Rutte and Baudet are both middle-class children, gymnasiasts and later historians, but the outcome of that lineage could not have been more different. If politics is his destination for Rutte, it is his last chance for Baudet. He failed as an academic and writer, and although he knows how to raise high expectations from Roger Scruton, Frits Bolkestein, Jerôme Heldring and Paul Scheffer, among others, he lacks the talent and the endurance to meet expectations. He’s settled down and out, without money and without perspective, but eventually finds a form for his messianic mission to save the country from destruction: a think tank that turns into a political party.
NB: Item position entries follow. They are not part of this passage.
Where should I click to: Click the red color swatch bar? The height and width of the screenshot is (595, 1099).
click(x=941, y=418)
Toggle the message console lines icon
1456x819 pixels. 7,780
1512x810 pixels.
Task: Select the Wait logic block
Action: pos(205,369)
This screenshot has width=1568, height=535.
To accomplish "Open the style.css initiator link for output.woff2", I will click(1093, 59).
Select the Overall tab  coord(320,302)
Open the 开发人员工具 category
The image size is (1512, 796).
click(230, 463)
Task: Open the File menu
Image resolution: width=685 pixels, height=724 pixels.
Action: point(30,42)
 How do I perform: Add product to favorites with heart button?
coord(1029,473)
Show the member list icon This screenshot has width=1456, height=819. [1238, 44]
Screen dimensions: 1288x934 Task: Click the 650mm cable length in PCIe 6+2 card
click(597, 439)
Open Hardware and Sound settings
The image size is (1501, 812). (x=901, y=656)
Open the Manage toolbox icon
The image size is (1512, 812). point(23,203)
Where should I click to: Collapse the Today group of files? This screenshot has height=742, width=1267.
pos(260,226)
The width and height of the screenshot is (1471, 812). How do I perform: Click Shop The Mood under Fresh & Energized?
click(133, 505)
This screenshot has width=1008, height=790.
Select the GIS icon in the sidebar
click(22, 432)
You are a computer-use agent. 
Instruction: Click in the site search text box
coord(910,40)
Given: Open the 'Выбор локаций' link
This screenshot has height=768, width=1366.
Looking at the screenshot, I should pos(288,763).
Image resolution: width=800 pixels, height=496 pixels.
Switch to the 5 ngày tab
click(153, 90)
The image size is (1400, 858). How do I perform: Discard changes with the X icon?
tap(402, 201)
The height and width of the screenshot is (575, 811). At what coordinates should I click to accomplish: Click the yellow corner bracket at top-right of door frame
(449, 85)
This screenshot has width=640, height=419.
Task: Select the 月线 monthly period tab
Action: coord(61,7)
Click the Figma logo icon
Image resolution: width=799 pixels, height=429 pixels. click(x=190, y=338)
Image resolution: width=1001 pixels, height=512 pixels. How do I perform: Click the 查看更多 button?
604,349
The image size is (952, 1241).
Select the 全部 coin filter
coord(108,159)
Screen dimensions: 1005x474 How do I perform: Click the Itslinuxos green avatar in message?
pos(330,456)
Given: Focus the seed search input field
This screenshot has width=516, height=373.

He has leadership aspirations early on. “If I have to operate in a group, I quickly start to feel unhappy. (…) As a guide I can do it. As a leader I can be part of a group. ” When in 2014 he begs the editor in chief of GeenStijl to be allowed to join GeenPeil, against the association agreement with Ukraine, he says: “You need a kind of Mussolini!” Two years later he will set up Forum for Democracy in that role.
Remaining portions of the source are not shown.